Data shown -
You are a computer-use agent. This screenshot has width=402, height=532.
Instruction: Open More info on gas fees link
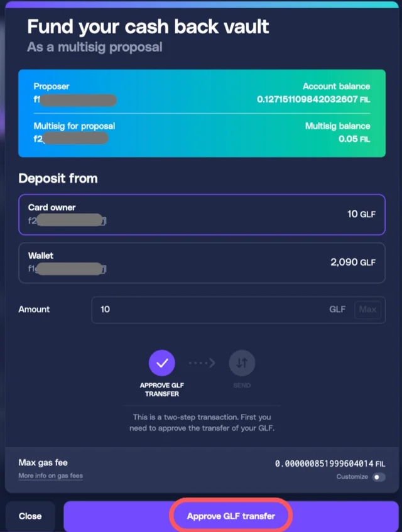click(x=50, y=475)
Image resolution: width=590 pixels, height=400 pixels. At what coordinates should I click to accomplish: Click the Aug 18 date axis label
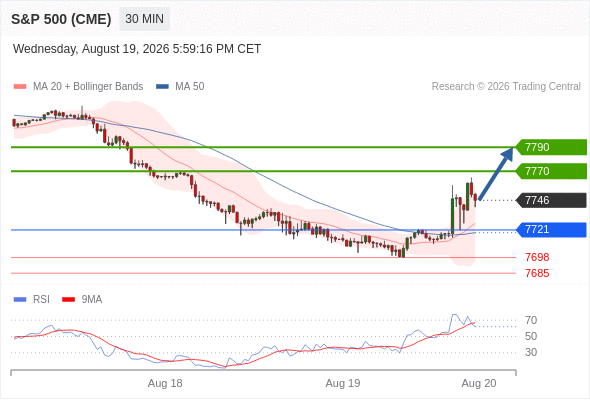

---

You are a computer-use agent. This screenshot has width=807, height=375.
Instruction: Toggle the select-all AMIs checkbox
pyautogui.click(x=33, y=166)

--

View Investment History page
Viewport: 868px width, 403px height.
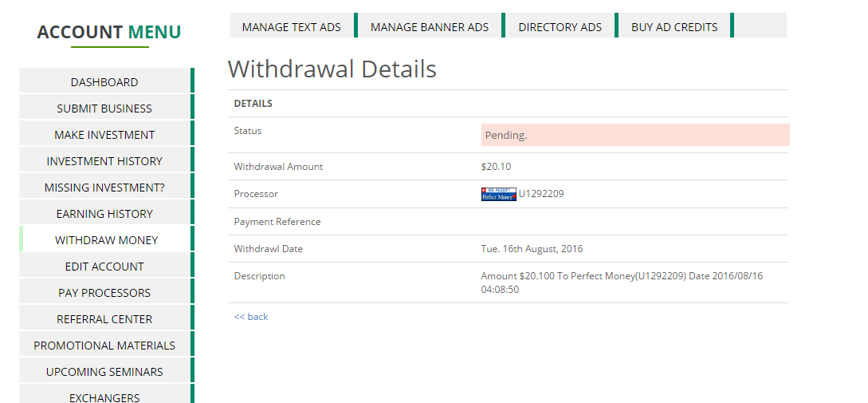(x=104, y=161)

Exercise details -
Pick out every line above that contains the word "computer" and copy it.

Task solution -
You are a computer-use agent. This screenshot has width=402, height=532.
You are a computer-use agent. This screenshot has width=807, height=375.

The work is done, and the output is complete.